Pleret – Dinas Kebudayaan (Kundha Kabudayan) Kabupaten Bantul melaksanakan kegiatan verifikasi lapangan dalam rangka Penetapan Rintisan Desa Budaya Kabupaten Bantul Tahun 2026 pada Kamis (4/6/2026). Kegiatan ini berlangsung di Kalurahan Segoroyoso dan Kalurahan Wonolelo, Kapanewon Pleret, Kabupaten Bantul.
Verifikasi lapangan merupakan salah satu tahapan penting dalam proses penetapan rintisan desa budaya. Melalui kegiatan ini, tim verifikasi melakukan peninjauan secara langsung terhadap potensi budaya, kelembagaan, sumber daya manusia, serta berbagai kegiatan pelestarian dan pengembangan budaya yang telah dilaksanakan oleh masing-masing kalurahan.

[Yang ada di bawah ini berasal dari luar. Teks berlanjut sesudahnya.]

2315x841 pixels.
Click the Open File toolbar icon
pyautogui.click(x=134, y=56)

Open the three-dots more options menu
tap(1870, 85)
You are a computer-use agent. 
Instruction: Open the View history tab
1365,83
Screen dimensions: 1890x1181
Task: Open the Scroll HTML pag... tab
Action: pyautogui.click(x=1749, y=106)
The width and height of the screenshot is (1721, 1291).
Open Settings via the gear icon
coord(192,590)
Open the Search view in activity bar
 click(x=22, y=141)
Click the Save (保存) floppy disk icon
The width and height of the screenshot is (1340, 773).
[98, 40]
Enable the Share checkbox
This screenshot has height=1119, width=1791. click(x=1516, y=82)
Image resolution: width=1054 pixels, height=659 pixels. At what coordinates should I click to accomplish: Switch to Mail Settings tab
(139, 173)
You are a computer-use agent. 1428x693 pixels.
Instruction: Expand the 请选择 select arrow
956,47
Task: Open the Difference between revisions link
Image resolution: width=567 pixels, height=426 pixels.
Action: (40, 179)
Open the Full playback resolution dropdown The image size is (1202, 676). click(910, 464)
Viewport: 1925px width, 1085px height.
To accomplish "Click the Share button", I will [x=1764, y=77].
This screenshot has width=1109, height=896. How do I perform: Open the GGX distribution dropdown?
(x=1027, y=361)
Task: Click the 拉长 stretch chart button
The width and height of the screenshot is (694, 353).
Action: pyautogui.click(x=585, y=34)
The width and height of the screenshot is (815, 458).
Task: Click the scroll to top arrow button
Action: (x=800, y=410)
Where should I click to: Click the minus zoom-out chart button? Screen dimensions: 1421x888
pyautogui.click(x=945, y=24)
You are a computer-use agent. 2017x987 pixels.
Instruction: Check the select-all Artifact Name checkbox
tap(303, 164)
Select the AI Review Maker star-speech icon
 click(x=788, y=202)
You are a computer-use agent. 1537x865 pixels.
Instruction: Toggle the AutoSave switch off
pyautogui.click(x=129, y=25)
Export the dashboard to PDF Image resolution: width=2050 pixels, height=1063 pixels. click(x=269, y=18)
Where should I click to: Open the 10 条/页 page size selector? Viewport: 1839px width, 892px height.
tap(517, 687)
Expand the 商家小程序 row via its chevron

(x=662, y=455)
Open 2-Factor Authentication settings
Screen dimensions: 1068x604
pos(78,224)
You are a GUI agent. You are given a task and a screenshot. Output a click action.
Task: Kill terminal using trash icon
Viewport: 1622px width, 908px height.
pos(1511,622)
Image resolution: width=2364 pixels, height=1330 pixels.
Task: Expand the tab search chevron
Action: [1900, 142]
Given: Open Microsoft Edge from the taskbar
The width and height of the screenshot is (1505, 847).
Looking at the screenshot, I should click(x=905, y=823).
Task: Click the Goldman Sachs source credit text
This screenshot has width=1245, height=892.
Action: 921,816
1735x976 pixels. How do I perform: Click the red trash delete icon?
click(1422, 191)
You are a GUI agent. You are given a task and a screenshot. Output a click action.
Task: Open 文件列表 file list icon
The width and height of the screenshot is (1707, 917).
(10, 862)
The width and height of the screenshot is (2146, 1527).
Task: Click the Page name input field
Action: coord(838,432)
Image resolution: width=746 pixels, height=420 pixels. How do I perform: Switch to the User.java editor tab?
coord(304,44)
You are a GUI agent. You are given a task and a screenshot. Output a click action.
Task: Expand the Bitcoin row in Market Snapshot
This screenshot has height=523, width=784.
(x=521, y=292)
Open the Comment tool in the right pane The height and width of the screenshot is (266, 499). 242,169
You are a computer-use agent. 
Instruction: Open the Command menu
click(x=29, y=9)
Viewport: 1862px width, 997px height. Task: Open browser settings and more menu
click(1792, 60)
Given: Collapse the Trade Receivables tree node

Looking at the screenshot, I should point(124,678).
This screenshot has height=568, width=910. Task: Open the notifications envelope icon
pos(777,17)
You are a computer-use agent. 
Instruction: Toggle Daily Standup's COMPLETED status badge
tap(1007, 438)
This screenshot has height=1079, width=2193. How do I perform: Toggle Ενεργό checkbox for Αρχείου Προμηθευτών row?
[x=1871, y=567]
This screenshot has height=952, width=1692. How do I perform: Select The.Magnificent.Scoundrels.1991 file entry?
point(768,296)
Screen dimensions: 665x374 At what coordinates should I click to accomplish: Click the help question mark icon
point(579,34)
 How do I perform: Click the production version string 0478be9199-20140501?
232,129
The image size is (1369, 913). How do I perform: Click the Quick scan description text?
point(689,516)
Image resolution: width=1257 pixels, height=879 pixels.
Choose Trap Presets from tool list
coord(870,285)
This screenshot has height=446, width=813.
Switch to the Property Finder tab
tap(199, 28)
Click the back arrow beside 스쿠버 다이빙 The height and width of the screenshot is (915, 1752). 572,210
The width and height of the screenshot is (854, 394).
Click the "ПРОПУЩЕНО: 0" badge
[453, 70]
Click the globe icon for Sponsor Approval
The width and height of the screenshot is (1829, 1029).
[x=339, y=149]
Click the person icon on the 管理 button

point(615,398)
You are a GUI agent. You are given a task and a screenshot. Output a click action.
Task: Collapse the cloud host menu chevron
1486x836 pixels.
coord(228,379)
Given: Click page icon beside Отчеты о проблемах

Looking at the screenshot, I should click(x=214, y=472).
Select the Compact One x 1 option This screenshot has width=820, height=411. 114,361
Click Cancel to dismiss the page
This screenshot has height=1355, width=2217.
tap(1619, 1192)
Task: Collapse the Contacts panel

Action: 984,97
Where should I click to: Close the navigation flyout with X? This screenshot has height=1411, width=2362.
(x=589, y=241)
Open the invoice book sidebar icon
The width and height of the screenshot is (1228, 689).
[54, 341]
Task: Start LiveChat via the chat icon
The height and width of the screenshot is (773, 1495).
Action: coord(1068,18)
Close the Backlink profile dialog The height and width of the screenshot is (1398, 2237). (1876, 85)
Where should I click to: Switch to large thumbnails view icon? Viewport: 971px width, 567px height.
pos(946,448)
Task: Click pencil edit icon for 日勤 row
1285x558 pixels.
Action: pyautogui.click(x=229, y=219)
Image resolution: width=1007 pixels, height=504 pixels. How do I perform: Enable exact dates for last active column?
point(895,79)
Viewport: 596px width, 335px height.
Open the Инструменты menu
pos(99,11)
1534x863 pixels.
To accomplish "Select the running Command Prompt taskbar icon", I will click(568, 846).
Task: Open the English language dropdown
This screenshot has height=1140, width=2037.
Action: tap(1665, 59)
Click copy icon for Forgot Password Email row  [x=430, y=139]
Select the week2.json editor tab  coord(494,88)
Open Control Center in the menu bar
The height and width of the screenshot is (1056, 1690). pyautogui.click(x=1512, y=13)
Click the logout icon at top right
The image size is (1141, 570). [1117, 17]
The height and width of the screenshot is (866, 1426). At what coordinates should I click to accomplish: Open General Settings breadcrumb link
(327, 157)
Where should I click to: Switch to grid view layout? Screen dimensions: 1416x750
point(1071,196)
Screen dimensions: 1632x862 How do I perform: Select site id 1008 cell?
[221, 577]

Tim verifikasi dipimpin langsung oleh Sekretaris Dinas Kebudayaan Kabupaten Bantul, Sarjiman, S.IP., M.E., bersama anggota tim yang terdiri dari Heri Maryanto, S.E., Dr. Arif Suharson, S.Sn., M.Sn., Marsidi, S.Pd., Saridal, S.Pd., Semedi Martha, S.Pd., serta Joko Nur Edi Purnomo, B.A.
Dalam pelaksanaannya, tim melakukan dialog dengan pemerintah kalurahan, pengurus lembaga budaya, tokoh masyarakat, pelaku seni, serta kelompok-kelompok budaya yang ada di wilayah tersebut. Selain itu, tim juga meninjau berbagai dokumen pendukung dan memverifikasi kondisi riil potensi budaya yang menjadi unggulan masing-masing kalurahan.
Sekretaris Dinas Kebudayaan Kabupaten Bantul, Sarjiman, menyampaikan bahwa program rintisan desa budaya merupakan upaya pemerintah daerah untuk mendorong tumbuh dan berkembangnya ekosistem kebudayaan berbasis masyarakat. Melalui program ini diharapkan setiap kalurahan mampu mengidentifikasi, melestarikan, serta mengembangkan kekayaan budaya yang dimiliki sebagai bagian dari pembangunan berbasis kebudayaan.
Kalurahan Segoroyoso dan Kalurahan Wonolelo dinilai memiliki berbagai potensi budaya yang berkembang di tengah masyarakat, baik berupa seni tradisi, adat-istiadat, kearifan lokal, maupun aktivitas pelestarian budaya yang dilakukan secara berkelanjutan. Potensi-potensi tersebut menjadi bagian dari aspek yang dinilai dalam proses verifikasi.
Melalui kegiatan verifikasi lapangan ini, Dinas Kebudayaan (Kundha Kabudayan) Kabupaten Bantul berharap proses penetapan rintisan desa budaya dapat berjalan secara objektif dan komprehensif, sekaligus menjadi motivasi bagi masyarakat untuk terus menjaga, melestarikan, dan mengembangkan warisan budaya sebagai identitas serta kekuatan pembangunan daerah.